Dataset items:
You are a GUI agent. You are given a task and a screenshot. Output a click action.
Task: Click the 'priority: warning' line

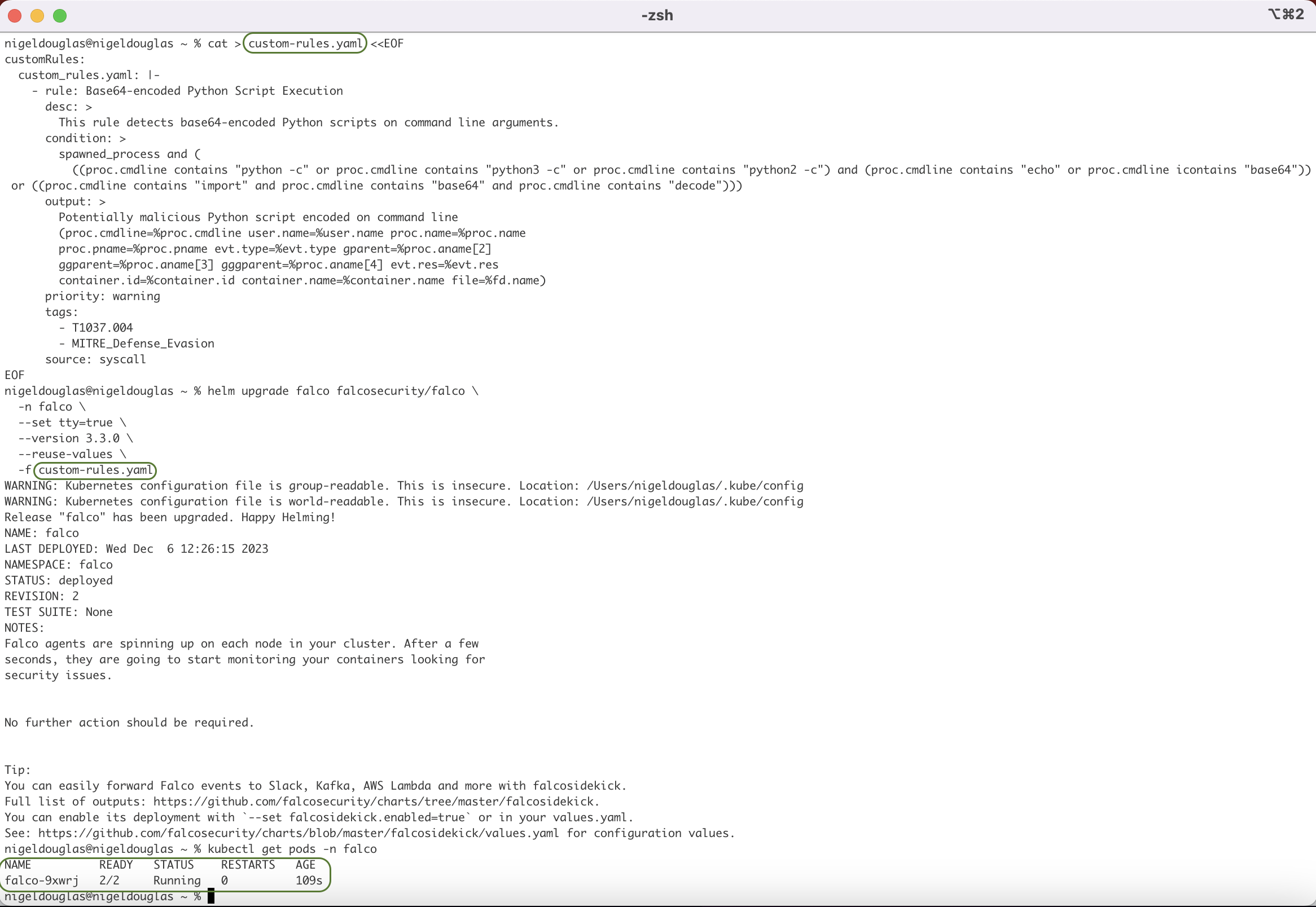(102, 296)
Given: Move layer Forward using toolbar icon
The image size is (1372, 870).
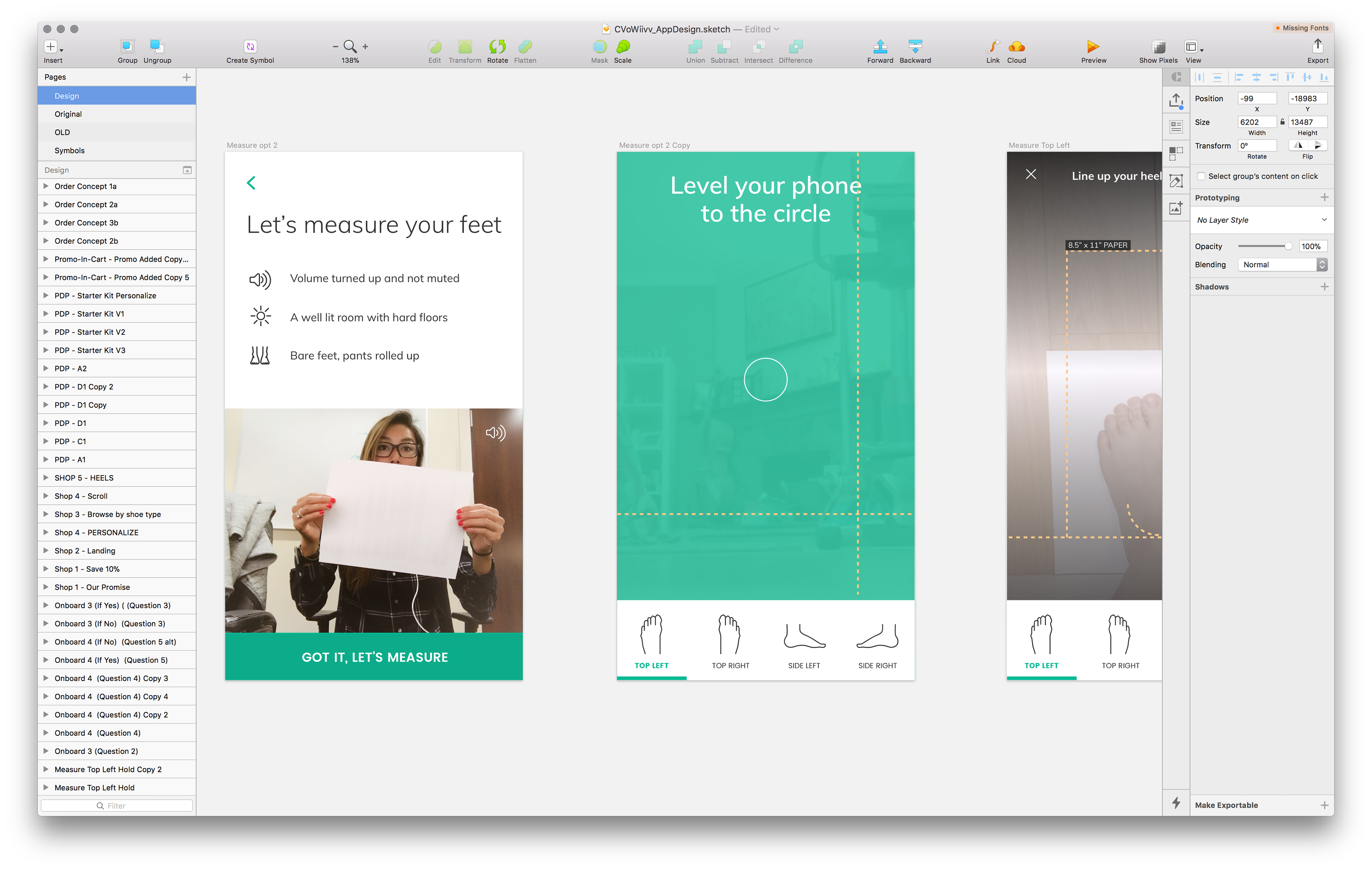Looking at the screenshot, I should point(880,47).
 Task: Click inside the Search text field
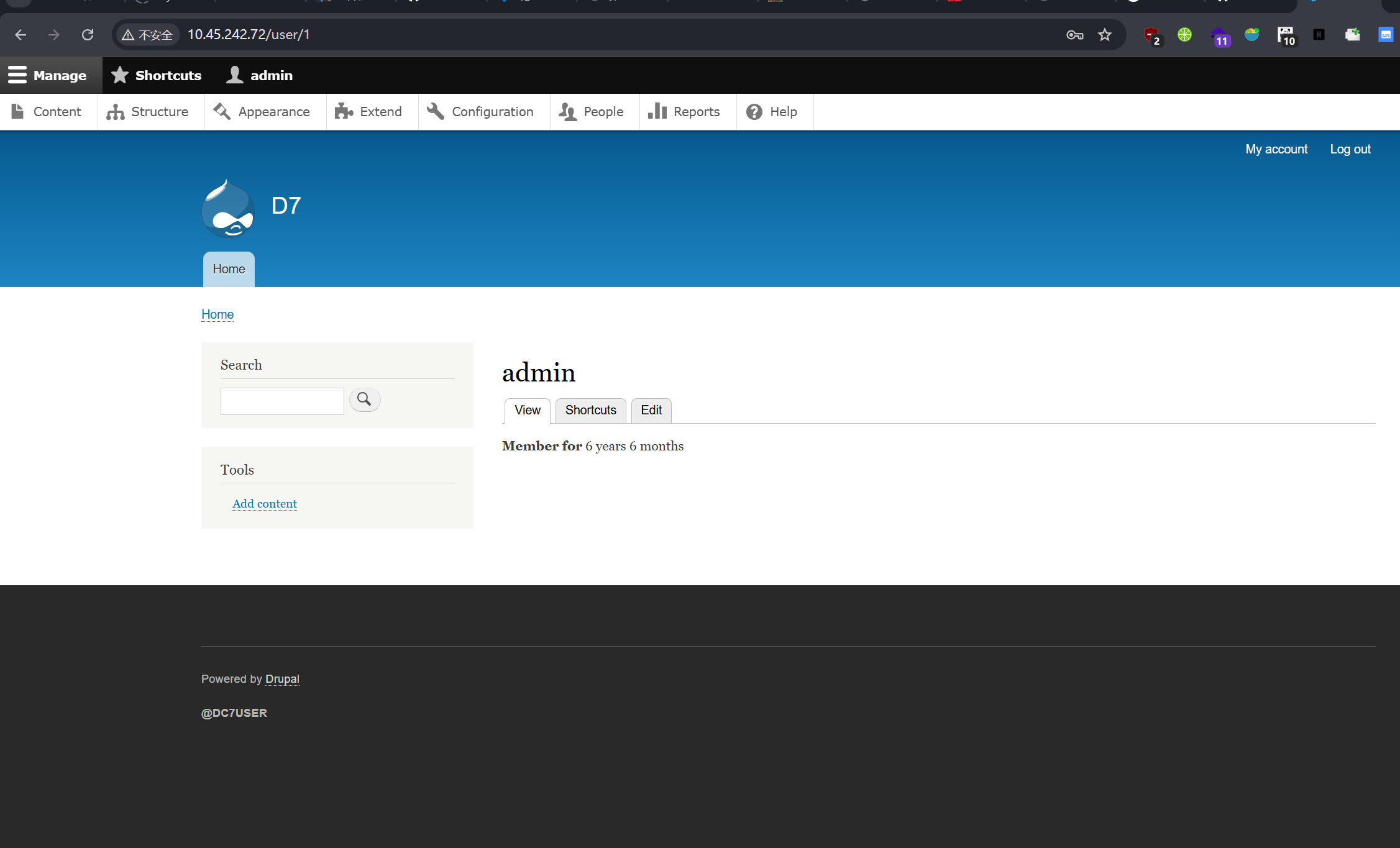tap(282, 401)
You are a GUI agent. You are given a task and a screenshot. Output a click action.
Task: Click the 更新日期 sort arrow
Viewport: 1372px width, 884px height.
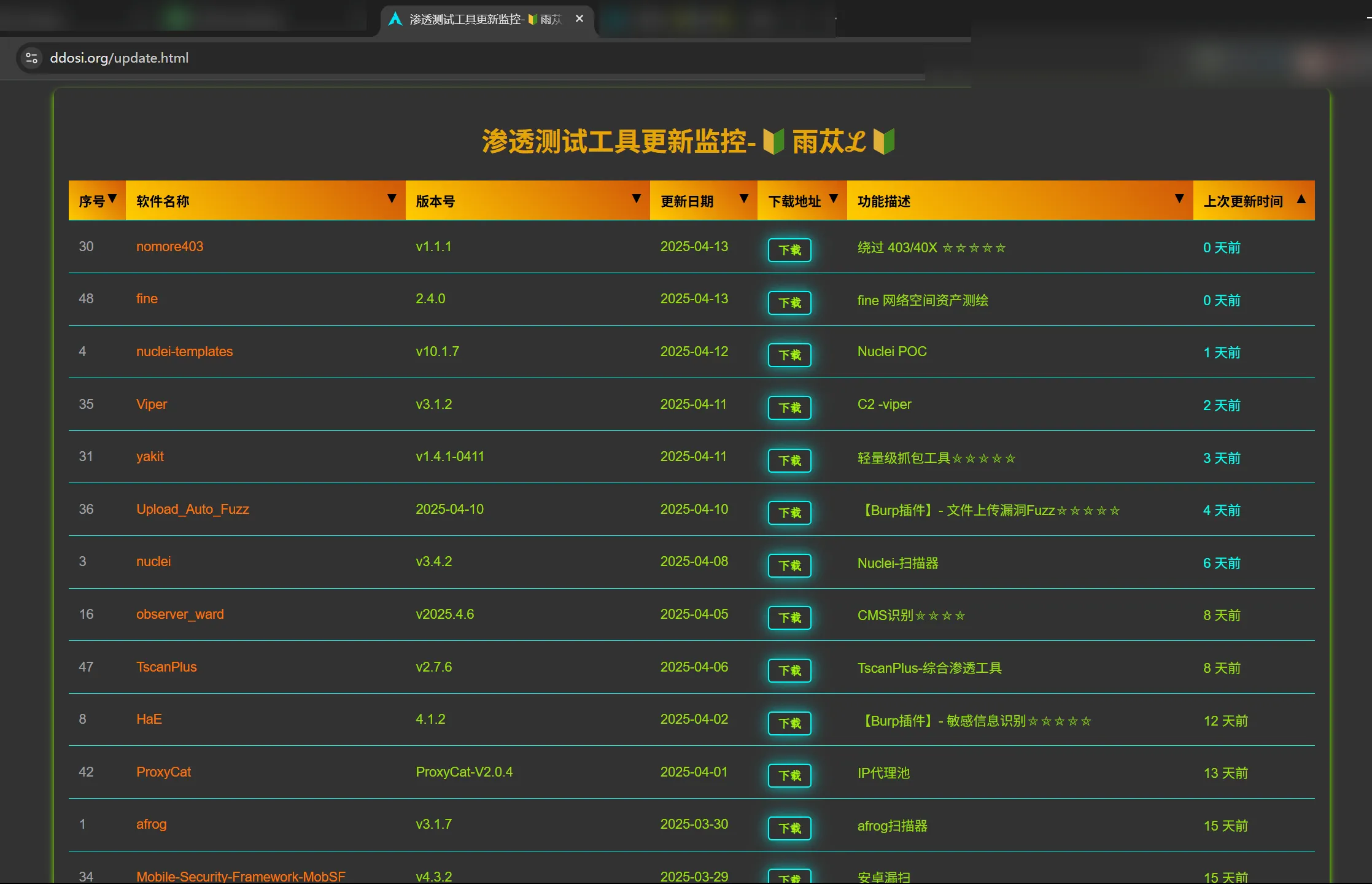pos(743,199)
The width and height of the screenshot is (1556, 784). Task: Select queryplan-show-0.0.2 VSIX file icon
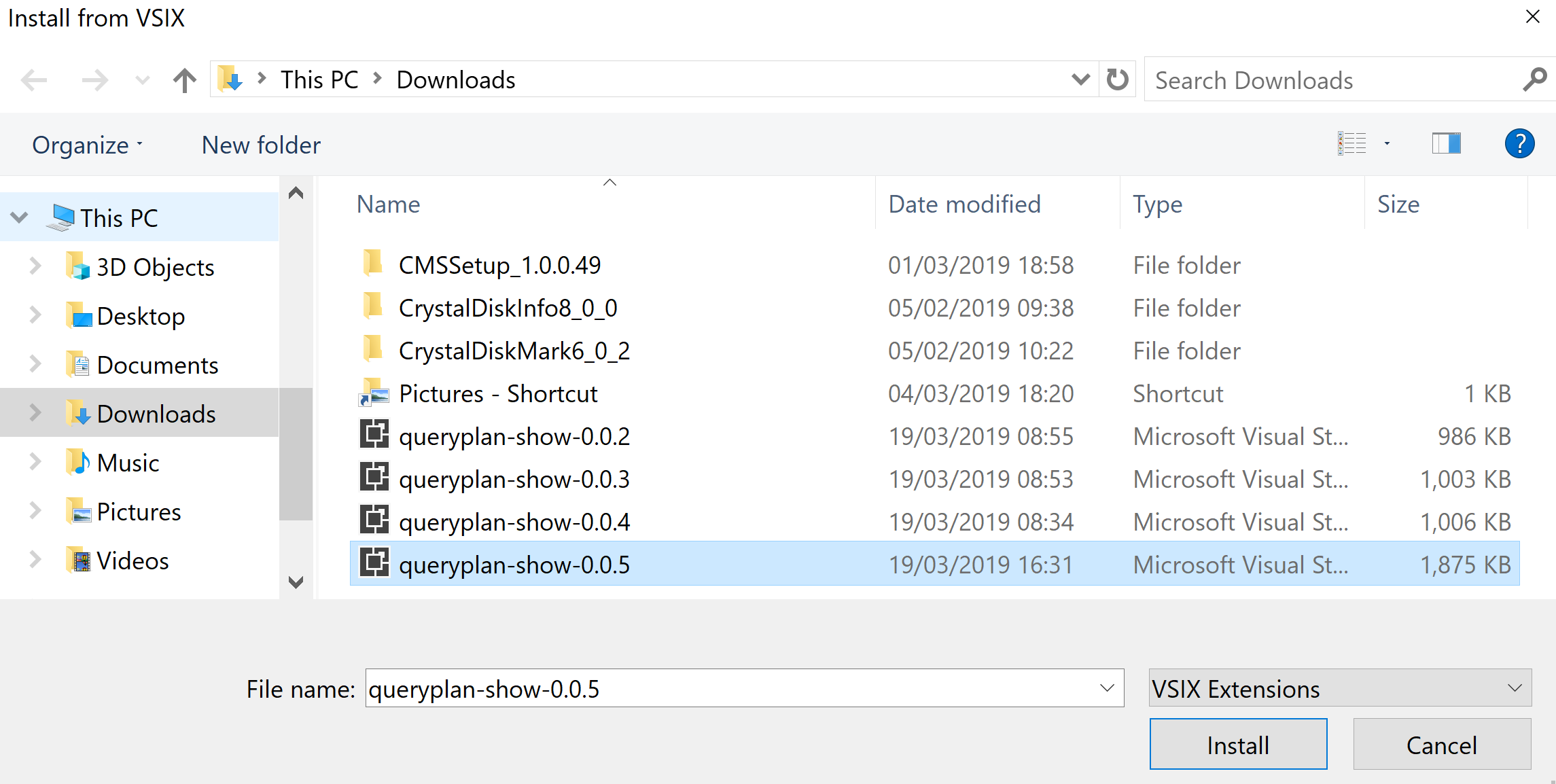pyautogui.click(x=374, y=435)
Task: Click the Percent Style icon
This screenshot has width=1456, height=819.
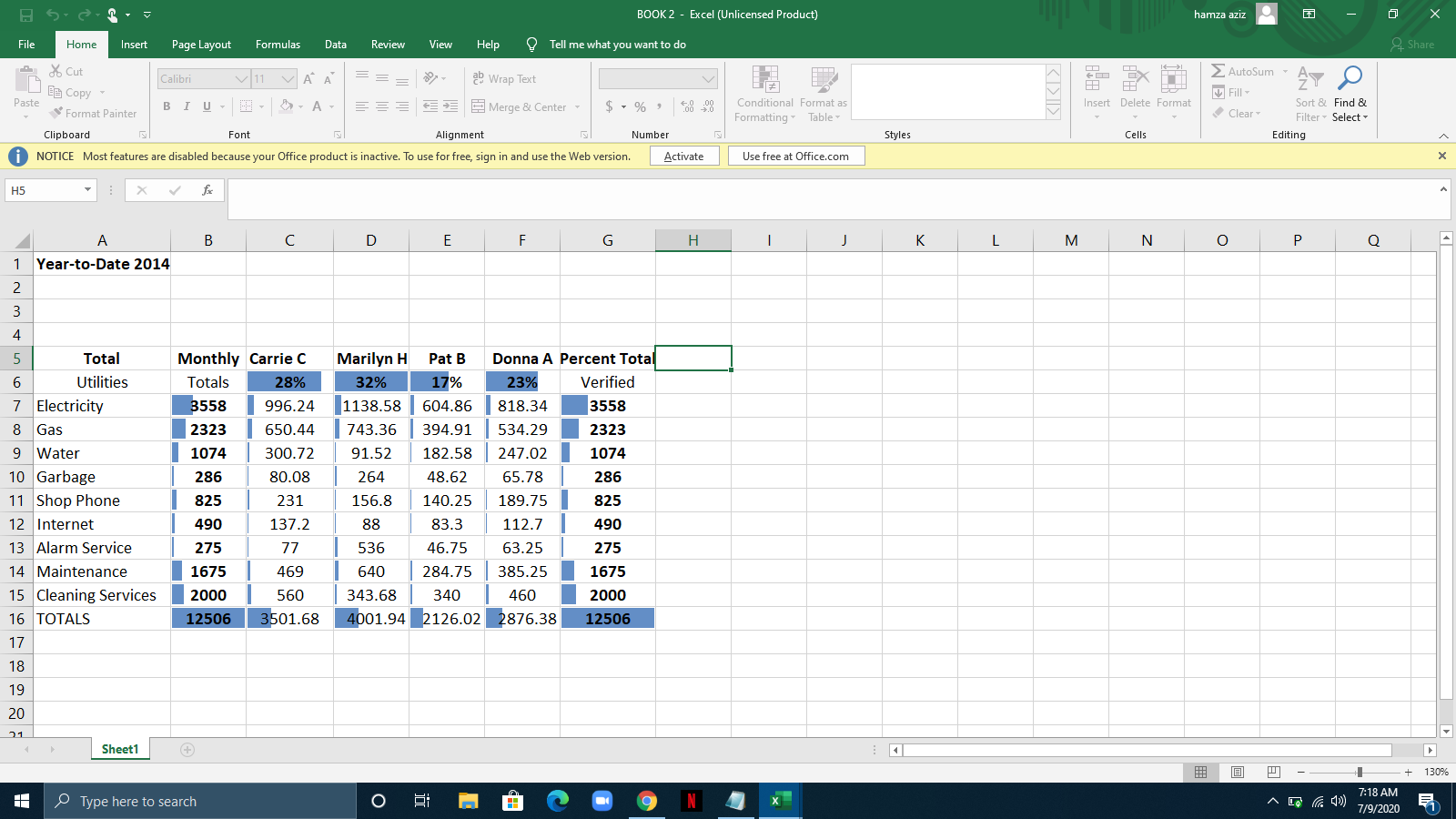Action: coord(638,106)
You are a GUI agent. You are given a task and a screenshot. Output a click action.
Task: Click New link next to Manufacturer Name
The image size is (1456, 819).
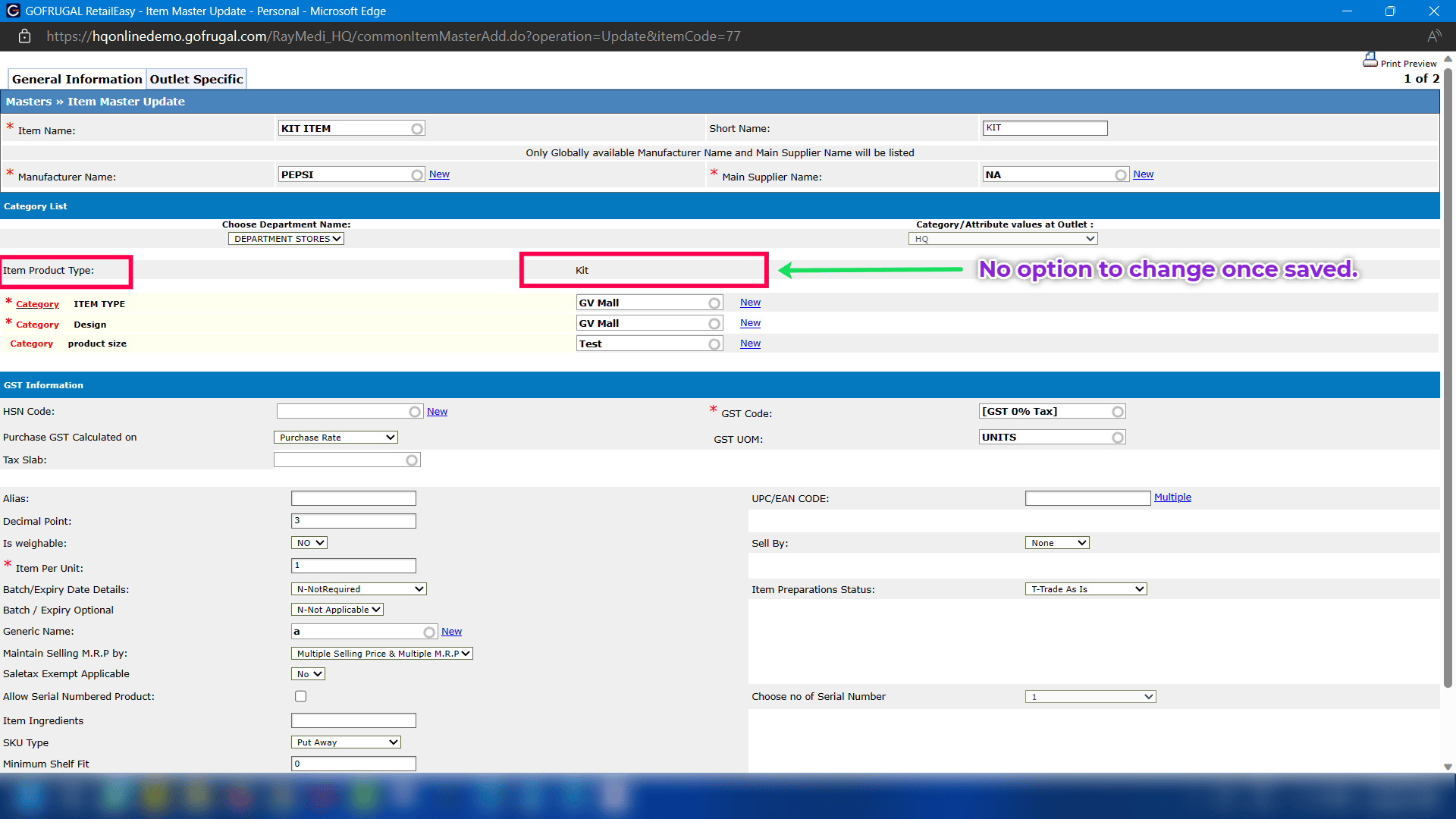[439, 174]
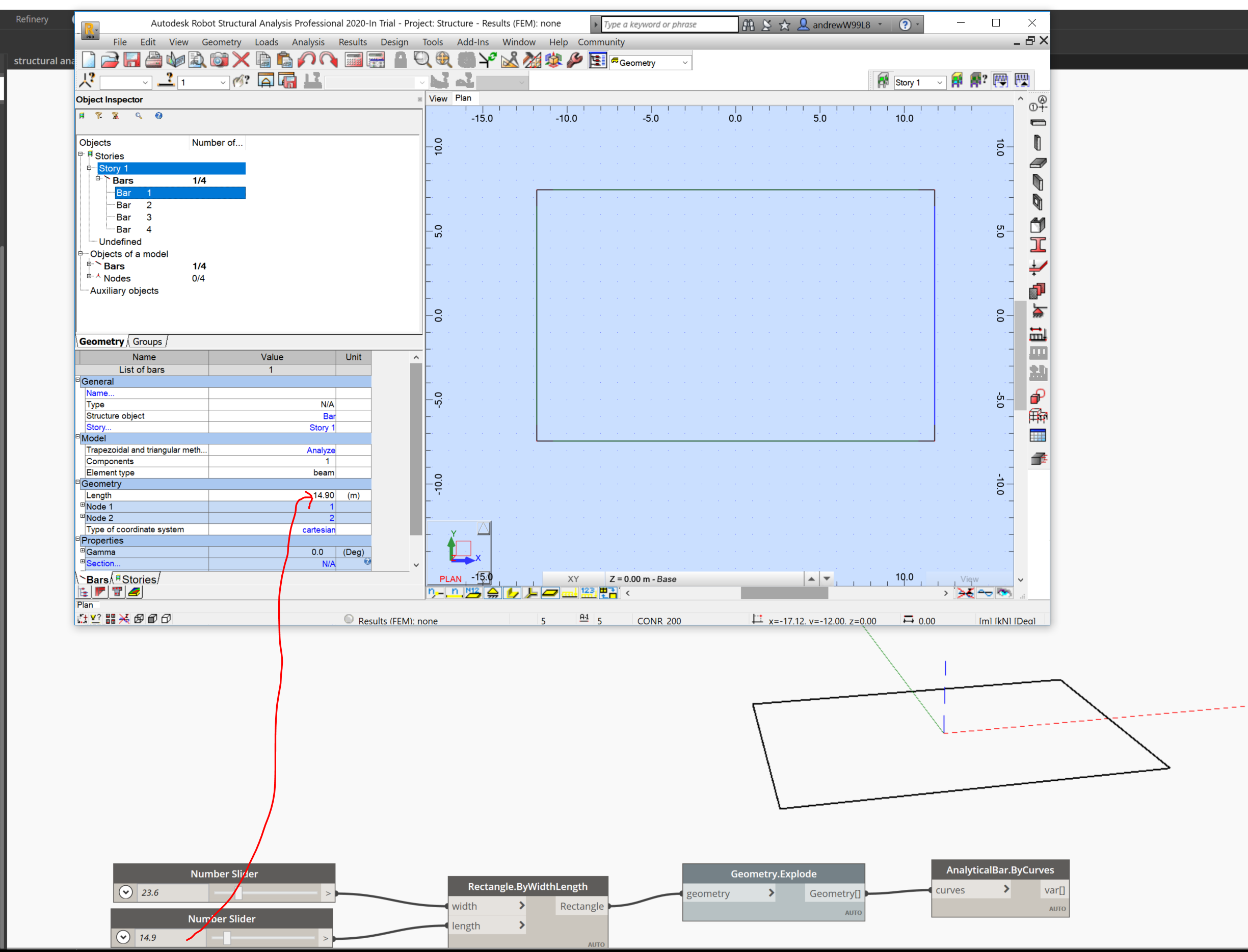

**Work instruction:** Your copy should match the entries exactly, minus the pictures.

**Result:**
You are a GUI agent. You are given a task and a screenshot. Output a click action.
Task: Click the 'priority: warning' line

(102, 296)
Given: Move layer Forward using toolbar icon
The image size is (1372, 870).
Looking at the screenshot, I should point(880,47).
 Task: Click inside the Search text field
tap(282, 401)
You are a GUI agent. You are given a task and a screenshot. Output a click action.
Task: Click the 更新日期 sort arrow
Viewport: 1372px width, 884px height.
pos(743,199)
The width and height of the screenshot is (1556, 784). Task: Select queryplan-show-0.0.2 VSIX file icon
pyautogui.click(x=374, y=435)
Task: Click the Percent Style icon
This screenshot has width=1456, height=819.
Action: coord(638,106)
You are a GUI agent. You are given a task and a screenshot. Output a click action.
Task: Click New link next to Manufacturer Name
The image size is (1456, 819).
[439, 174]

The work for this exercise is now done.